‘Fertility struggle has left me screaming in pain – I just want to be a mum’
Pregnant Love Island star Molly-Mae Hague revealed last year that she’d been diagnosed with Endometriosis. The condition causes tissue similar to the lining of the womb to grow in other places, such as the ovaries and fallopian tubes, making it difficult to conceive naturally.
Molly-Mae announced her own pregnancy just recently, and fans commented on how her news has given hope to other Endometriosis sufferers.
Her painful health struggles are something Annabelle Jones, the 29-year-old daughter of Dragons’ Den star Peter Jones, knows all too well. Unlike Molly-Mae, Annabelle is going it alone in her bid to become a mum and following her love overdue diagnosis has been sharing her fertility journey in an online blog.
Here she tells OK! her story…
“When Molly-Mae talked about her ‘excruciating periods’ it was something I could totally relate to. I’ve suffered with my periods for over 10 years, and have only recently been diagnosed with Endometriosis.

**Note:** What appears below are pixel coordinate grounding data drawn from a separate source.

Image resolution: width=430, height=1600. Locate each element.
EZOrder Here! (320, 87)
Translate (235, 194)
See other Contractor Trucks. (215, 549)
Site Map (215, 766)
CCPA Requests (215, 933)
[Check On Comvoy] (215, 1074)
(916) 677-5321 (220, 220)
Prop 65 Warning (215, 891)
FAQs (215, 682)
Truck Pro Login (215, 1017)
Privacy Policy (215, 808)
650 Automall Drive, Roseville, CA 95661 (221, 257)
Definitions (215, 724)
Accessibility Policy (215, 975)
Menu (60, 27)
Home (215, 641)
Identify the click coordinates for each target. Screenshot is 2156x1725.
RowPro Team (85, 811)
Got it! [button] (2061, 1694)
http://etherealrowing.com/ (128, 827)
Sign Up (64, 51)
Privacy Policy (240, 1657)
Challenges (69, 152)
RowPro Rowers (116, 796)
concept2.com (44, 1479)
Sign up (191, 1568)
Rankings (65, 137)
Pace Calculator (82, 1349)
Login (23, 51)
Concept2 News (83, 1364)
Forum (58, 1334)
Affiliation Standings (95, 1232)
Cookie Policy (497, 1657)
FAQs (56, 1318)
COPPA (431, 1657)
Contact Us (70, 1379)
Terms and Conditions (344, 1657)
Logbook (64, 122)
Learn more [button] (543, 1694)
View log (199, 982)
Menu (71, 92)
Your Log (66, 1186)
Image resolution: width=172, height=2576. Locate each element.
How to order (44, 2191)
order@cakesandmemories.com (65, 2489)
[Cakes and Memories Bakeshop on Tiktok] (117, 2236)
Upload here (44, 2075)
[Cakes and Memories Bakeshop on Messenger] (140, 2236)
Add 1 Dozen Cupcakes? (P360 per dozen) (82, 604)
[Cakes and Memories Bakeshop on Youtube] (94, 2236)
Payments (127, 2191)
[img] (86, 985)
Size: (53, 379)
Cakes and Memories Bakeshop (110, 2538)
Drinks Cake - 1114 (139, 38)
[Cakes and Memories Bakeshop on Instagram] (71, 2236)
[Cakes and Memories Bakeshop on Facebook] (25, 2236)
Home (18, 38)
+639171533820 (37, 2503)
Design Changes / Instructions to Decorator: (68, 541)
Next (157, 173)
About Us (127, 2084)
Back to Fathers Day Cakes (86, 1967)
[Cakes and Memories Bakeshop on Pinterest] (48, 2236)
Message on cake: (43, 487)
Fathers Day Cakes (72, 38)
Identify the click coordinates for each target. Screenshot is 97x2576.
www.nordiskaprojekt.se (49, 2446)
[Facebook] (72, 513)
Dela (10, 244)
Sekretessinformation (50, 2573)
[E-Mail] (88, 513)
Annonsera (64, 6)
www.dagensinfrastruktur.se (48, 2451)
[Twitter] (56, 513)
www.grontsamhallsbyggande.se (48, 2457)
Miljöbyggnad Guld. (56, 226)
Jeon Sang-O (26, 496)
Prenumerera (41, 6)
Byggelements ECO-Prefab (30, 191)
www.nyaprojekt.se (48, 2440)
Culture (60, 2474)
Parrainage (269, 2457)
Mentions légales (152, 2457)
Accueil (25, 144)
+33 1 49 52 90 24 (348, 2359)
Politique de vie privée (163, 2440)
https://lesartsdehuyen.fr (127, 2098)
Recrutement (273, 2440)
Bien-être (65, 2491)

My periods vary massively. Some months the pain is manageable with prescribed medication, but other months the strongest dose of prescribed meds doesn’t even touch the sides. In a bad month I’ll bleed through high absorbency tampons nearly every hour. I’ll be sick and faint or feel extremely weak, which means I can’t drive or even stand for too long. And of course I have an unmanageable amount of pain.
Describing her own “agonising” experience with Endometriosis, Molly-Mae recalled feeling “fearful I wouldn’t wake up in the morning” adding, “it was so, so horrendous."
My pain feels like “contractions”. I try to breathe deeply through them, but end up screaming and crying. It comes in waves and can last around four hours with only about 30 seconds to breathe in between.
With age, the pain and the heaviness has increased and I often have blood everywhere (literally). Unfortunately this can be made worse by exercise, even though this is something that can relieve my symptoms.
It really is tough to live a normal life and I often feel restricted. Bad months happen far too regularly. I’ve not yet worked out the triggers and each cycle seems to differ so I never know what to expect until the day. It must seem like I’m always complaining, but the sad fact is, part of my body is doing more harm than good. It controls and takes over everything.
Endometriosis is a chronic long-term condition that takes an average of around eight years to be diagnosed, which is why it’s so important for young girls to be aware of the signs, and to know what’s considered normal or not.
Symptoms vary from person to person, but like me, the majority will experience severe period pains with heavy bleeding, vomiting, diarrhoea, pelvic and hip pain, as well as bloating. Endometriosis can also result in fertility issues.
Less than two years after my diagnosis I had an operation which showed that my Endometriosis was spreading and my insides were extremely red and angry. I was told my fertility could be at risk and this was confirmed after tests at a private clinic.
I now know there’s a very high chance I won’t conceive naturally – I also have PCOS which affects ovulation. I cannot imagine life without being a mum.
Time is potentially running out, so I had to make a decision: either have everything removed [my womb, ovaries, cervix, fallopian tubes] and lose my chances of becoming a biological mum forever, but hopefully pain free. Or get my eggs frozen to buy me a little time and have a baby via IVF.
A lot of thinking and a lot of tears later, I decided on the IVF option. I know it will be life changing but it’s what I need to do. I’ve chosen a single cycle of IVF meaning medication/treatment, scans/appts, egg collection, freezing for up to a year, and a frozen embryo transfer when I feel ready within that time.
I can pay for my eggs to be frozen for longer, but the quality may decrease as time goes on, and it’s already an expensive process as it is. But also, until egg collection, I won’t know how many will be retrieved, if any, or the quality of my eggs. My dream of becoming a mum could fail at the first hurdle and I need to be prepared for that. In fact, I may never be able to become a mum, but at least I can say I’ve tried.
For years I was pushed aside and told ‘you just have bad periods’. Period pain should be manageable with over-the-counter painkillers such as paracetamol – if it’s not, you should see a professional.
I used to find it embarrassing to talk about my periods, but I’ve become so passionate about breaking the silence with taboo topics, and making sure girls don’t feel alone. I’ve even published a book aimed at young people, ‘You Are You’, in which I speak openly about periods while shining a light on mental health issues such as depression and anxiety.
My mental health has been massively affected by this whole journey but I’m focusing on my self-care and using coping mechanisms that work for me, such as meditation and journaling.
I really hope my story helps those who suffer with their periods, Endometriosis, PCOS or fertility, and that you now realise you’re not alone. Doctors are there for you and the sooner you get help, the sooner you can start feeling better.”